## SET TASK
Convert the lines between the one containing "Where should I click to: Open Financial" and the one containing "Looking at the screenshot, I should point(1238,48).", inclusive, into a JSON list of strings with one string per line, leaving out blank lines.

(Pointing records for text and elements)
<<<<
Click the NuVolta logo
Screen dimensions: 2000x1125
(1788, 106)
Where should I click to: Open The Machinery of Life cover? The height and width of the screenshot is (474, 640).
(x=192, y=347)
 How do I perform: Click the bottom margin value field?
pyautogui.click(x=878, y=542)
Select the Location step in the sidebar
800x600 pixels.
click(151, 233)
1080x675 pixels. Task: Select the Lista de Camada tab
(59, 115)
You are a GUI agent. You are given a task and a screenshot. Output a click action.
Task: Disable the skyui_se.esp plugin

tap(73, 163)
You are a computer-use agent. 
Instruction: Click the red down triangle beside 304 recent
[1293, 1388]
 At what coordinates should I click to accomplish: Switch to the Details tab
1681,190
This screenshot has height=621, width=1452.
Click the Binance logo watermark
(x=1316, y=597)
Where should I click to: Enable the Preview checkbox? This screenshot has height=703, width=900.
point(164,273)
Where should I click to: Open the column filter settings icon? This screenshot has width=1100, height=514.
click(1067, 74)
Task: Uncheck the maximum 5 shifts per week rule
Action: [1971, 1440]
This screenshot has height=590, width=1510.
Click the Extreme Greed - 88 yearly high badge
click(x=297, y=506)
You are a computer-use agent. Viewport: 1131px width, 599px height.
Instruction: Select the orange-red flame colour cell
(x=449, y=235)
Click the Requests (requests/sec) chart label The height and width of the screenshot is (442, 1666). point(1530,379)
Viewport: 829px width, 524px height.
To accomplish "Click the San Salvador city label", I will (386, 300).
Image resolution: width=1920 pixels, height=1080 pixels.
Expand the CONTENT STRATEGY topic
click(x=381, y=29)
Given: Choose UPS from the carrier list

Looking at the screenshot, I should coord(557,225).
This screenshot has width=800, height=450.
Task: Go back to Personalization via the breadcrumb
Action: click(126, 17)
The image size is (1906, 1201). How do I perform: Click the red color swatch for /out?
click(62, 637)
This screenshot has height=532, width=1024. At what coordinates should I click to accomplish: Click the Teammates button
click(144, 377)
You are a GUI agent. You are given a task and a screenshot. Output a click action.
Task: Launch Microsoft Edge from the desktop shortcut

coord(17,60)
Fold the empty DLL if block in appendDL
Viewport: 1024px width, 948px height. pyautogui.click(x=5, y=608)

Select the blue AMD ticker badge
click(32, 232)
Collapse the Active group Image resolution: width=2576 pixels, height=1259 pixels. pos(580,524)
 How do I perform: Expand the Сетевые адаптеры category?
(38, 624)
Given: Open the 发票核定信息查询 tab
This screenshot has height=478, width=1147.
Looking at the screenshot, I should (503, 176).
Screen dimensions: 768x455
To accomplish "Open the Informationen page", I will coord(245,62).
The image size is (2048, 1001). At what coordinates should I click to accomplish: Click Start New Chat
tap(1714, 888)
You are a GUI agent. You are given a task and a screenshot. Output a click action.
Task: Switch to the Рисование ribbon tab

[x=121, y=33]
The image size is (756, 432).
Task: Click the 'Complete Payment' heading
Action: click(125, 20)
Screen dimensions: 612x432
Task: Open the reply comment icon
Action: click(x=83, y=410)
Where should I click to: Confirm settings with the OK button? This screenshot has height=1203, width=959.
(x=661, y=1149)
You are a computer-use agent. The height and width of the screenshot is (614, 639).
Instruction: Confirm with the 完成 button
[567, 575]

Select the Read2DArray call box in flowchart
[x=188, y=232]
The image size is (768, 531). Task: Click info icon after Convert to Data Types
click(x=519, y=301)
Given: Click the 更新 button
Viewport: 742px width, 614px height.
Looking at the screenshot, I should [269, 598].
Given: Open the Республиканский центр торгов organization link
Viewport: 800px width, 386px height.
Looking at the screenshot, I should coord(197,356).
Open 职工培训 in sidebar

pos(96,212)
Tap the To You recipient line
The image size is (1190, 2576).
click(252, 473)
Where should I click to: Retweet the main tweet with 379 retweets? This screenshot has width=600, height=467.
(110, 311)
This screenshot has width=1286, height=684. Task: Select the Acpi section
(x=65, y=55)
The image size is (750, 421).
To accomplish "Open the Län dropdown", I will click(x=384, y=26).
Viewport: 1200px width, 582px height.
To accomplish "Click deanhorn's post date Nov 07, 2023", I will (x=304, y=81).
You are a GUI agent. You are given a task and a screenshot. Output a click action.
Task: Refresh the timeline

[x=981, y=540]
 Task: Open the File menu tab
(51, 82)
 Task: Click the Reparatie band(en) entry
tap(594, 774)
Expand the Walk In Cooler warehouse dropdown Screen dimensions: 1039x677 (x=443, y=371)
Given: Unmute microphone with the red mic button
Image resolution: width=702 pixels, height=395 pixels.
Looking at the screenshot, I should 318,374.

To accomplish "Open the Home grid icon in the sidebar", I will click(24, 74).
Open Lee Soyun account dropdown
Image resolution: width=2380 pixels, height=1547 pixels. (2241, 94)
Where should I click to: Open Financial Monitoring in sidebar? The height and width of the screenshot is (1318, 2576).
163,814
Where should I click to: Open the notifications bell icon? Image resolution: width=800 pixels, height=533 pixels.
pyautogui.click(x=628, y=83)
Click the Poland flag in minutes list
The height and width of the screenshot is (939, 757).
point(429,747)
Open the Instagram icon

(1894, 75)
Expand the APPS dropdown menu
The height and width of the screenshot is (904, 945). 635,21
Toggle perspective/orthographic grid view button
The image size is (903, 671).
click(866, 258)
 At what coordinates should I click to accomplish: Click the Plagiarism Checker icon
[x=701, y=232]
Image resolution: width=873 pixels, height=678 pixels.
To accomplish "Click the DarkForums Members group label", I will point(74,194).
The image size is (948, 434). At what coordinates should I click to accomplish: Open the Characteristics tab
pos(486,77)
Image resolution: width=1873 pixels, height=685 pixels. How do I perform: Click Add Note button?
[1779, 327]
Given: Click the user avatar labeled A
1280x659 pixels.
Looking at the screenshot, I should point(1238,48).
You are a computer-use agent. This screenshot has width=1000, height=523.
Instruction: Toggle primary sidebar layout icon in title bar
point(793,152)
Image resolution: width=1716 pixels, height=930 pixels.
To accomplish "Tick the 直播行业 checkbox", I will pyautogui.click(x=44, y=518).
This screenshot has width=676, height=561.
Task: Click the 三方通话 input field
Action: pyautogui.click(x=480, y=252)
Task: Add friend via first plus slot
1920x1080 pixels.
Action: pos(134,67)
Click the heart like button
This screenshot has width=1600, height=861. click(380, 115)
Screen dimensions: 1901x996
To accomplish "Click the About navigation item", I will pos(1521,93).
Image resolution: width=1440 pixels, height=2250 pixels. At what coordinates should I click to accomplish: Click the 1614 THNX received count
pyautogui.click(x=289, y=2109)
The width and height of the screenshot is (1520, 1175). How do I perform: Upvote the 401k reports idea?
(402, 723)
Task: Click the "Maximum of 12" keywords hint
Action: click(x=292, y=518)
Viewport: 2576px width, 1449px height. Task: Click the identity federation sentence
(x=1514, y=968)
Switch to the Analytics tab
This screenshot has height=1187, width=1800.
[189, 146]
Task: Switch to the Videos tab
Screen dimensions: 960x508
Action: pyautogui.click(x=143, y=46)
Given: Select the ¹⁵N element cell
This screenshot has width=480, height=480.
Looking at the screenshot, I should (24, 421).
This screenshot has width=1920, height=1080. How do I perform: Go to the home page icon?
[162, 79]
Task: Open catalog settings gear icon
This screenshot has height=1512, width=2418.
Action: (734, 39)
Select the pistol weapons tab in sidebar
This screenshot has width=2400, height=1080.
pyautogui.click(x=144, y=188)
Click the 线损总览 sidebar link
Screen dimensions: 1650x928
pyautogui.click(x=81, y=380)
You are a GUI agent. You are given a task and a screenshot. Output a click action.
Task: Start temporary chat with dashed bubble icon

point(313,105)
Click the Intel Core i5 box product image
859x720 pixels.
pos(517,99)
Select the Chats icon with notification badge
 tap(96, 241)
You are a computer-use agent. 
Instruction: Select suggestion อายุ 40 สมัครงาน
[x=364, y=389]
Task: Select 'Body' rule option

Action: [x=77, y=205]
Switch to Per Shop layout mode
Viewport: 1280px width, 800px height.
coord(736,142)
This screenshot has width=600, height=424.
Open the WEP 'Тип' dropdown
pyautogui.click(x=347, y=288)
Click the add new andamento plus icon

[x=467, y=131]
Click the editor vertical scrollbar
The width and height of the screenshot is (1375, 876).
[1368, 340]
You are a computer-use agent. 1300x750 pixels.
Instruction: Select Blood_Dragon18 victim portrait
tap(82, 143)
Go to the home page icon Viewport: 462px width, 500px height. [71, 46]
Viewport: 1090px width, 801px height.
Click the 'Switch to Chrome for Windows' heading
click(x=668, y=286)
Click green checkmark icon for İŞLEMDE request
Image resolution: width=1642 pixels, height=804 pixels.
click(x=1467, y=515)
>>>>
## EXPECTED OUTPUT
[
  "Where should I click to: Open Financial Monitoring in sidebar? The height and width of the screenshot is (1318, 2576).",
  "163,814",
  "Where should I click to: Open the notifications bell icon? Image resolution: width=800 pixels, height=533 pixels.",
  "pyautogui.click(x=628, y=83)",
  "Click the Poland flag in minutes list",
  "The height and width of the screenshot is (939, 757).",
  "point(429,747)",
  "Open the Instagram icon",
  "(1894, 75)",
  "Expand the APPS dropdown menu",
  "The height and width of the screenshot is (904, 945). 635,21",
  "Toggle perspective/orthographic grid view button",
  "The image size is (903, 671).",
  "click(866, 258)",
  " At what coordinates should I click to accomplish: Click the Plagiarism Checker icon",
  "[x=701, y=232]",
  "Image resolution: width=873 pixels, height=678 pixels.",
  "To accomplish \"Click the DarkForums Members group label\", I will point(74,194).",
  "The image size is (948, 434). At what coordinates should I click to accomplish: Open the Characteristics tab",
  "pos(486,77)",
  "Image resolution: width=1873 pixels, height=685 pixels. How do I perform: Click Add Note button?",
  "[1779, 327]",
  "Given: Click the user avatar labeled A",
  "1280x659 pixels.",
  "Looking at the screenshot, I should point(1238,48)."
]